Este tipo de estudios caen siempre como una bomba. Pero, mirándolo friamente, ¿en serio crees que puedes "aumentar el riesgo de cáncer" en un paciente diabético al que ingresas y le pones el suero más la glargina?

Este año, en nutrición, nos citaron en clase varios estudios que demuestran que alimentar correctamente al paciente canceroso (ya sabes que muchos de estos pacientes acaban desnutridos, incluso en el hospital) NO aumenta el riesgo de crecimiento tumoral.
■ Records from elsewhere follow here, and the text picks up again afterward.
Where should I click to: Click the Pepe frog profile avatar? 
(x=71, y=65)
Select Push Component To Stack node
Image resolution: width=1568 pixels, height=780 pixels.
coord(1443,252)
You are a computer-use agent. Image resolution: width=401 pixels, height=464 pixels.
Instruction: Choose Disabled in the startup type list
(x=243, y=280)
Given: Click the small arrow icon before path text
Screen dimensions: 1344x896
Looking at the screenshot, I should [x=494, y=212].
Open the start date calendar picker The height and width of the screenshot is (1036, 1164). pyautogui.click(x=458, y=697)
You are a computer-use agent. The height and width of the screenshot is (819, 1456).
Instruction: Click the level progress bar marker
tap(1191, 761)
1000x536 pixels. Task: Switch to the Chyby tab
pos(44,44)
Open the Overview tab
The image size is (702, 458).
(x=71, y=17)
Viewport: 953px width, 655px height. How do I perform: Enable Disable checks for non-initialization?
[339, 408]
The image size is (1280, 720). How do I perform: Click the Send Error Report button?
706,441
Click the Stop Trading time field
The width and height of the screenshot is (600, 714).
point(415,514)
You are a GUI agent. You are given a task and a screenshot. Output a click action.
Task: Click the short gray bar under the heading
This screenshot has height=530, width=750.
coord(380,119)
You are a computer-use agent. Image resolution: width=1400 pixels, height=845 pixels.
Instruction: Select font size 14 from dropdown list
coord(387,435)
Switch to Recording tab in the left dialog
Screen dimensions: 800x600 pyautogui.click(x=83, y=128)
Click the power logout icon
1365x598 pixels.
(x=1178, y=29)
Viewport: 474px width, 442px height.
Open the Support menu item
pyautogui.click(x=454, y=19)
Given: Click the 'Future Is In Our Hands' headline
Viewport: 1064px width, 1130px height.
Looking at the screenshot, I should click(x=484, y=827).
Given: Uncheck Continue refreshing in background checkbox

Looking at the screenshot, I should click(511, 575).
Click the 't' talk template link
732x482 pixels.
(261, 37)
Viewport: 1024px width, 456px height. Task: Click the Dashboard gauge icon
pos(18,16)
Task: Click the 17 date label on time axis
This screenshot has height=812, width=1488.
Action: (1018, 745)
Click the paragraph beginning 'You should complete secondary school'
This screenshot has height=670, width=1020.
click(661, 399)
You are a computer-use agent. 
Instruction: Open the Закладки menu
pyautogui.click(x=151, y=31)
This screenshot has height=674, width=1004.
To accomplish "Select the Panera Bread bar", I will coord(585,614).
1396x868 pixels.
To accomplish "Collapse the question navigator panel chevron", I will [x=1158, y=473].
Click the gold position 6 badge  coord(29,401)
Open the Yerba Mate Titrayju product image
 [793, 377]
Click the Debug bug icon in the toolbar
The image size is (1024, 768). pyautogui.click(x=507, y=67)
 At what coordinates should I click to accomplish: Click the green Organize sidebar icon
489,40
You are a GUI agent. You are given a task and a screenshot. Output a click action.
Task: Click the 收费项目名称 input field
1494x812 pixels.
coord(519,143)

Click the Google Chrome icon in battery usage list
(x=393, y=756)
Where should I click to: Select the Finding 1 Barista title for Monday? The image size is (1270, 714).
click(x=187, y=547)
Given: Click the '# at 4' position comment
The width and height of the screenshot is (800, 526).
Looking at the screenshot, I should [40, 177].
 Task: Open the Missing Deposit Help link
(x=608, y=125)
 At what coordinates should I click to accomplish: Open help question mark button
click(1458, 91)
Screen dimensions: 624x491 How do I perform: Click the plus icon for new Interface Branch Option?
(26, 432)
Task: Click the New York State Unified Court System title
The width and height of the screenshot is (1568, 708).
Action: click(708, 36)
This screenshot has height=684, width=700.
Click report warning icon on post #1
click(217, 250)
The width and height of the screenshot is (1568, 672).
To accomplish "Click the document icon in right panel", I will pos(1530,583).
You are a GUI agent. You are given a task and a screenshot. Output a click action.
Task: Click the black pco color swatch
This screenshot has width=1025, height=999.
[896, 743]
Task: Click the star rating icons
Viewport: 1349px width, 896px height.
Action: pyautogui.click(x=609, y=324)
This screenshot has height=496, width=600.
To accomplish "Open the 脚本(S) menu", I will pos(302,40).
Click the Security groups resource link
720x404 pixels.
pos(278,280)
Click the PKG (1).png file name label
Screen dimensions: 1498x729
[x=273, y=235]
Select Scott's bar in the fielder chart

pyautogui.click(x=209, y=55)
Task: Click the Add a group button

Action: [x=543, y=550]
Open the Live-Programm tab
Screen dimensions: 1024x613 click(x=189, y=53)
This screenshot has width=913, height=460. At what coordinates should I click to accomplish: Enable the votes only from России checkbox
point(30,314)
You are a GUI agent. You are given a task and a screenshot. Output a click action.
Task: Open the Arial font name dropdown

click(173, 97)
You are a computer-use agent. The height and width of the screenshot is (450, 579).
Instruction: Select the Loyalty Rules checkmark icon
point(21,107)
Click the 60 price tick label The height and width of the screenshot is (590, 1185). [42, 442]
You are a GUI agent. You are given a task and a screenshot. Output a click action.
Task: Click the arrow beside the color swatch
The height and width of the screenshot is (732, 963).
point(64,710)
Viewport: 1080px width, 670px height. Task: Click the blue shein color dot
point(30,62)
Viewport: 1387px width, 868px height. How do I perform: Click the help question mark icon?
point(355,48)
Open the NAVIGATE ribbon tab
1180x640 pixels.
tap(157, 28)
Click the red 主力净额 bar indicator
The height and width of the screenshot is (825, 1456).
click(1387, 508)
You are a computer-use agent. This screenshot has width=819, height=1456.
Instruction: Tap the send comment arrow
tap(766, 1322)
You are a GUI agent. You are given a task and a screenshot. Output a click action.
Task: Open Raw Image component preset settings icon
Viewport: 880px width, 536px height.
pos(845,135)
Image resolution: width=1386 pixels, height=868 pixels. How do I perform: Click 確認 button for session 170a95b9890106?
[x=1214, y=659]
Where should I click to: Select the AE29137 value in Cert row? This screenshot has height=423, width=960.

Las células tumorales sí, son células, y por tanto "chupan" glucosa... Pero también chupan glucosa las células del sistema inmune, y las células normales que reparan los tejidos... En fin, no creo que el aumento de aporte de glucosa a TODAS las células del organismo en estas situaciones "aumente" el cáncer... Yo seguiría usando glargina, a no ser que aparezca un estudio realmente concluyente que me diga que glargina = más cáncer (y, en ese caso, la AEM retiraría el fármaco...)

Javithink dijo...

¿Por qué para que un fármaco se empiece a usar en la clínica se hace con "psudoestudios" con pacientes hiperseleccionados y que muestran datos dudosamente concluyentes a nivel de efectividad en muchos casos y para restringir el uso por un efecto secundario se reclaman megaestudios sin fisuras?

El mecanismo fisiopatológico de un eventual incremento del cáncer sería lógico y conocido (ya se postuló con análogos insulínicos hace muchos años, simepre ha estado ahí), dado que no deja de jugar con los factores de crecimiento... :S

El tema de las hipoglucemias...yendo a los estudios primarios se ve que la diferencia respecto a NPH no es espectacular, la verdad, es estadísticamente significativa, pero habría que ver la relevancia clínica de dicha representatividad estadística.

La insulina glargina tiene sus indicaciones (y son muchas menos que las que se usan en la práctica, como bien explicita la última revisión de la guía NICE de diebetes), ajustarnos a ellas yo creo que es una buena forma de no caer en la mala praxis.

Un abrazo!

Anónimo dijo...

Pero tu no estas entre europa y asia? Que haces escribiendo sobre la diabetes? Jeje

f.ode dijo...

A ver, es una operación en un momento dado: es poco probable (aunque probable) que "por una sóla vez" vaya a desarrollar un cáncer, y más cuando a quien estás tratando ha tenido un tratamiento previo.
Cómo se nota que eres de estadística...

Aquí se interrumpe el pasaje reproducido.